In the URL you provide that endpoint is '/s' which provides autocomplete suggestions as JSON, with a content type of application/json. Older versions of IE will prompt a download just based on the content type, newer versions and Chrome require that incomplete content-disposition header for this attack to work.

Another requirement is that this endpoint must reflect some user input from the querystring ( post or cookie data will obviously work aswell but wouldn't be as effective for the attacker). This will provide the malicious content of the file that is downloaded.

In the URL you provided this will be the value of the querystring parameter.

As no filename is provided for the download, the browsers tries to pick one. Because the Google website allowed loose urls through url parameters (the ;/ChromeSetup.bat; part), the browser picked a cleaned up version of that (namely ChromeSetup.bat) as the filename to present to the user. The webapplication ignores this input, but the browser does use it.

  1. Any browser on any OS might respond in this way. Chrome will download the response with the forged filename, that will also work on OSX.

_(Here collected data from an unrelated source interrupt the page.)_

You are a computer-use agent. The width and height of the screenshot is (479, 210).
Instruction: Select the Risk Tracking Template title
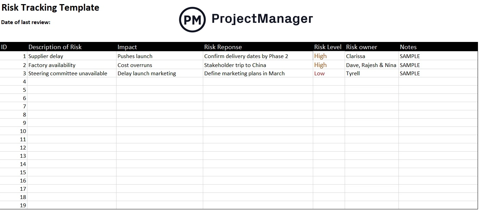coord(50,8)
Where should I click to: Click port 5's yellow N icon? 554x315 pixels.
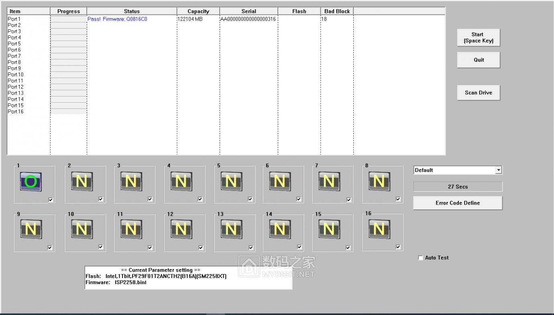tap(231, 182)
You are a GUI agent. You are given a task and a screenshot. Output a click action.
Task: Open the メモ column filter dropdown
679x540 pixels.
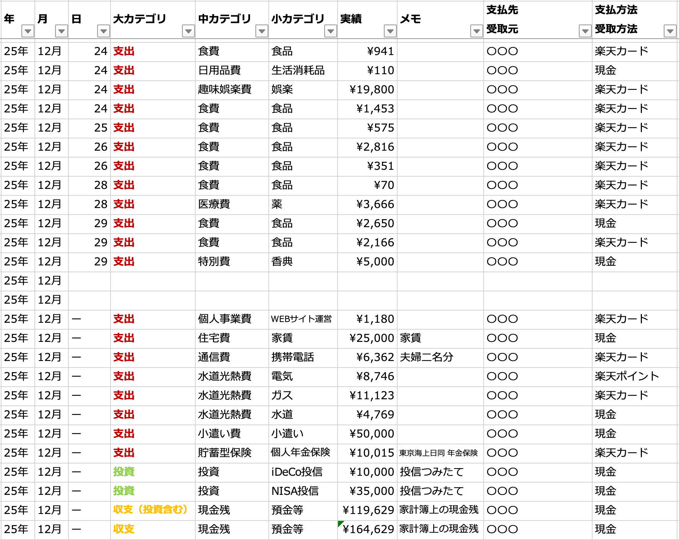point(476,31)

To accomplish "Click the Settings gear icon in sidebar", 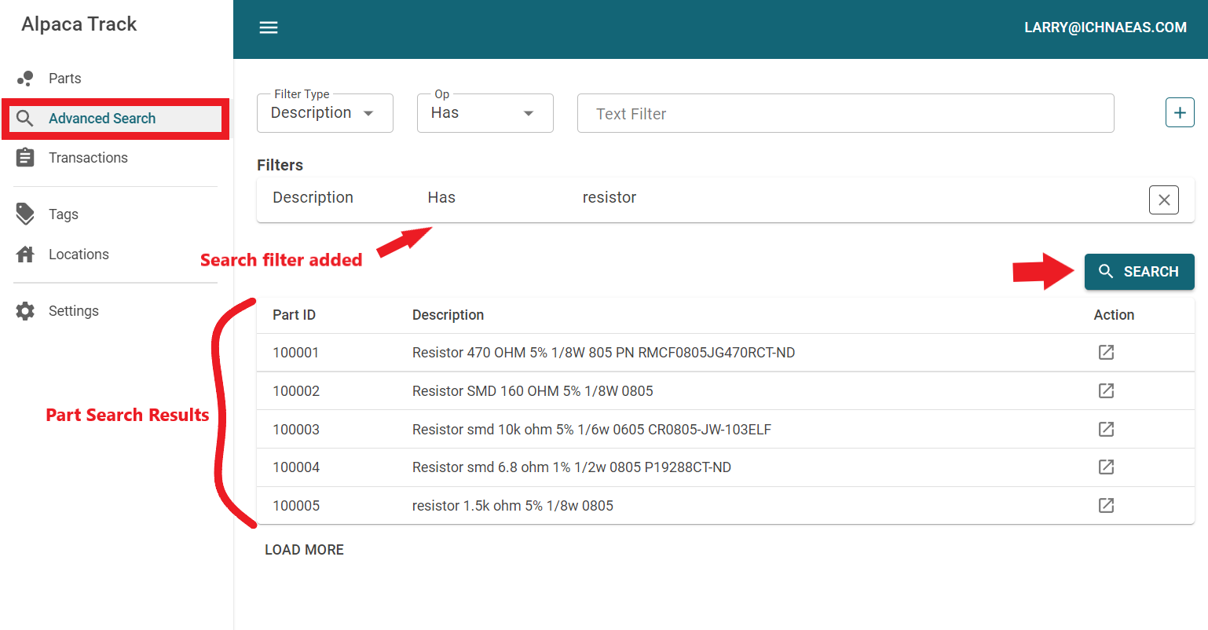I will point(25,311).
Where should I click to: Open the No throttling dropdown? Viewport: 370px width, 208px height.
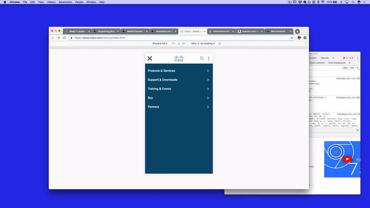click(208, 44)
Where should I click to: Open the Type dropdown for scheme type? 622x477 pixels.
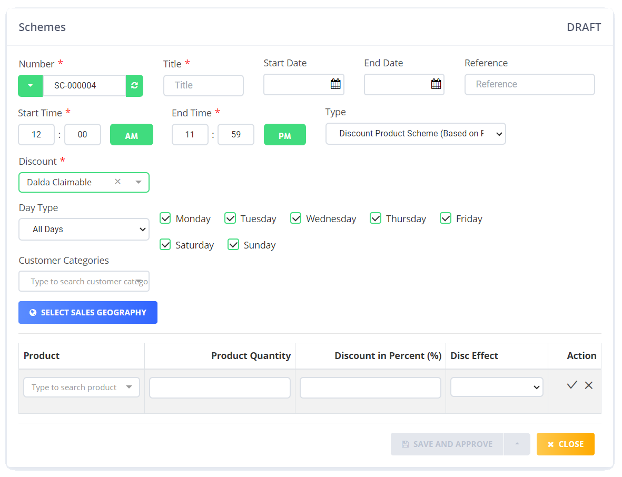pyautogui.click(x=416, y=134)
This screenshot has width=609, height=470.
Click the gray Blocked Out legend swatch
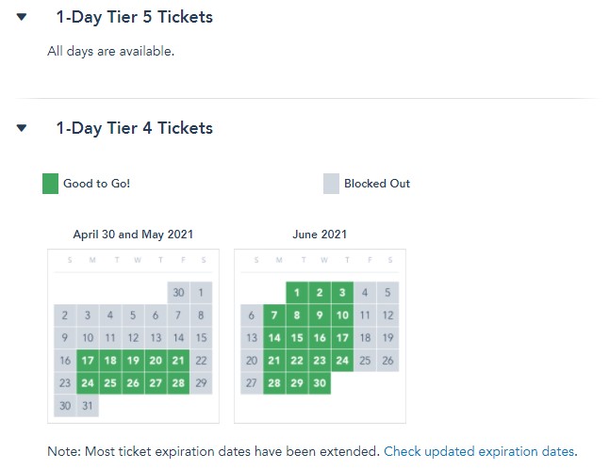(x=331, y=184)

An additional weakness exists in Windows that doesn't warn the user properly when "setup" occurs in the filename. Windows will also directly run a .bat file if you click it. Osx and Linux won't run this file as the attacker would most likely be unable to provide a full shellscript with the hashbang notation. Even then, it doesn't have the executable bit set, so it wouldn't be run directly.

  1. The user still has to activate/accept the download, so just driving by with an won't cause immediate "infection". A client (browser) should provide proper warnings for executable files instead of just running them. The user should know better than to run random .bat files, but that's the strength of this attack: the "file" is served from Google.com, so it should be safe right? The most important party here is the vulnerable website: the website shouldn't allow a user to provide a custom path, should provide proper headers to prevent this and should reconsider reflecting user input.
  • For 1) Can you elaborate on what you mean by the value of s was reflected? I don't understand the part where /s; works while /a; does not. How does the request trick the server to set the content-type and disposition headers when there are no files to send over? Commented Nov 1, 2014 at 4:16
  • For 2) Can you state clearly which OSes are affected by the vulnerability? Are all versions of windows affected? Are all versions of Linux and OSX not affected? Commented Nov 1, 2014 at 4:18
  • I've edited my response to clear up the requirements for this attack. All browsers will probably download the file but AFAICS only Windows will actually run a file with 1 click.